Fratelli Castellano
« Paris 15e : un bonheur de pizza chez Fratelli Castellano »
Direction le 15e où notre philosophe gourmet, Jean-Roch Frionnet, a trouvé une pizzeria napolitaine qui vaut le détour. On l’écoute !
Dès sept heures du soir se déverse, dans la rue Fondary et celles à l’entour, une odeur de pâte à pizza. Curieux, on suit le fumet pour en découvrir l’origine. Sa source : Fratelli Castellano. Une petite adresse tenue, sans surprise, par les frères du même nom, qui possèdent également une seconde adresse rue Pierre Leroux côté 7e.

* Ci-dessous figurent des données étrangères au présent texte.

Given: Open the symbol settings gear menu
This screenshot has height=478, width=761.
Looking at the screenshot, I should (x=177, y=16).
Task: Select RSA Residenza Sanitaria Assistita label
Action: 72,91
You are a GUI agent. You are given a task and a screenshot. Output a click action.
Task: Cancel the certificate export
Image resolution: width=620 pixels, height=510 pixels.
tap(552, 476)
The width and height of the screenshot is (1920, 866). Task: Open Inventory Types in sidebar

Les écharpes de supporter, les images de Maradona sanctifié et l’accent si caractéristique ne laissent nulle place au doute : nous sommes à Naples. La chaleur de l’immense four à pizza se répand jusque sur les clients qui, impatients, se tiennent sur le trottoir en attendant leur commande comme devant un pop-up store du marais. En effet, pour espérer dîner sur place, il faut prévoir son coup. La petite salle est vite pleine. Et même si l’on choisit de commander à emporter, mieux vaut être patient – surtout le soir.
Les trois frères, Luca, Giampaolo, Davide et les pizzaiolos, frénétiques, s’activent et mettent tout de suite à l’aise. On sent ici l’ambiance familiale. Nous voilà sommes servis. La pâte est parfaite : finesse toute napolitaine mais croustillant romain. Comme si l’on mangeait un très bon pain ; et pour cause, le chef a la préciosité de faire lui-même sa farine. Et sur ce pain, une sauce tomate – maison elle aussi –, du basilic bio en quantité, et une mozzarella fior di latte irréprochable. La margherita est au rendez-vous, la marinara aussi. Filets d’anchois allongés sur la sauce, olives qui pleuvent et origan frais. L’huile d’olive mouille légèrement la pâte.
Toutes les pizze ont cette circularité légèrement irrégulière et ces gonflements volcaniques qui montrent le savoir-faire des chefs qui pétrissent en cuisine. Ne craignons pas les superlatifs : sans aucun doute la meilleure pizza de Paris – et parmi les meilleures de Naples. À des tarifs franchement dérisoires (les pizze coûtent en moyenne quatorze ou quinze euros), on peut se faire le plaisir d’un dessert. À raison, car le tiramisù est pareillement séducteur. On se demande déjà ce qu’on goûtera au prochain tour !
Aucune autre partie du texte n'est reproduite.